Edie’s survival hinges on this principle. She immediately falls back on a personal emergency plan drilled into her by her parents years ago. She knows where to go, what supplies she needs, and how to secure her position. This is about a mindset of self-reliance. The author shows us that true security is a skill you develop.

Her neighbor, Chad, takes this to another level. He has a sophisticated underground shelter, a fortress hidden beneath a suburban home. His preparedness is so extreme it borders on paranoia, but when the zombies arrive, it’s undeniably effective. The point is that your personal contingency plan must be proportional to your perceived risks. For Chad, a non-human living secretly in a high-risk zone, extreme measures were logical. For Edie, a human resident, a well-stocked attic and a clear head were her first line of defense. The key is to assess your own "threat model" and prepare accordingly.

And here’s the thing. This preparedness isn't just about physical survival. It’s also about mental resilience. When faced with a zombie, Edie’s first instinct is to use what she has. She weaponizes a burrito. It’s a hilarious, absurd moment, but it’s deeply revealing. Improvisation is a critical survival skill. It demonstrates an ability to adapt, to see resources where others see only ordinary objects. This mindset—seeing the world as a set of tools you can leverage—is what separates survivors from victims. When the official response is a dial tone, your ability to think on your feet is all you have left.

Module 2: Identity is a Performance, and Crisis Reveals the Actor

In our daily lives, we all perform. We curate our identities for our colleagues, our neighbors, our social media followers. Zomromcom explores this idea by showing how characters use performance as a deliberate defense mechanism. Chad, the seemingly dim-witted, harmless neighbor, is a complete fabrication. His "Bro Chad" persona is a carefully constructed illusion. He designed it to keep people like Edie at a distance, to ensure his privacy and hide his true nature as a centuries-old vampire named Max.

This brings us to a crucial point about human interaction. Assumptions based on surface-level performance are dangerously misleading. Edie saw a harmless guy who liked video games and edibles. The reality was a lethal, hyper-intelligent supernatural being with a secret fortress. This performance was so effective that it completely controlled Edie’s perception of him for years. It reminds us that the identities people present are often strategic choices. Understanding this allows you to look past the performance and question what motivations might lie beneath.

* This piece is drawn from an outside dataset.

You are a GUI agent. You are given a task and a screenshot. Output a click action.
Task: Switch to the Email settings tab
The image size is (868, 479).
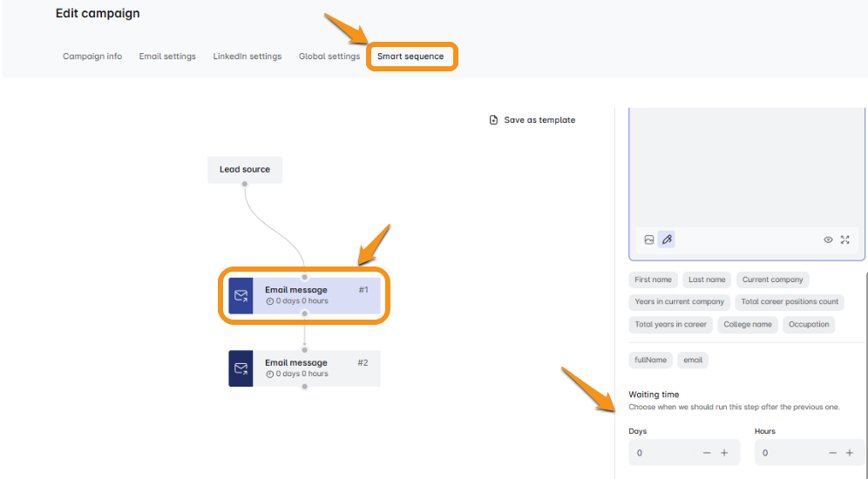(167, 57)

So what happens when the performance shatters? The crisis of the zombie attack forces "Bro Chad" to disappear, and the real Max emerges. He moves with impossible speed and kills with brutal efficiency. This sudden shift reveals another core idea: crisis strips away performance and exposes a person's core capabilities. The person you thought was just a friendly colleague might, under pressure, reveal themselves to be a brilliant strategist or a surprisingly steady leader. The reverse is also true. The person with the confident title might crumble. The book suggests that you only truly know someone when you see them act under duress.

But flip the coin. Max isn't the only one performing. Edie also projects an identity. She is friendly, neighborly, and resilient. But beneath that is a woman anchored by deep trauma and a powerful sense of guilt over her parents' deaths. Her altruism, her compulsive need to help others even at great risk to herself, is a direct consequence of her past. This teaches us that a person's defining behaviors are often rooted in their deepest traumas and triumphs. Understanding the "why" behind someone's actions, especially their seemingly irrational ones, gives you a much deeper insight into who they truly are. It’s the difference between observing a behavior and understanding a person.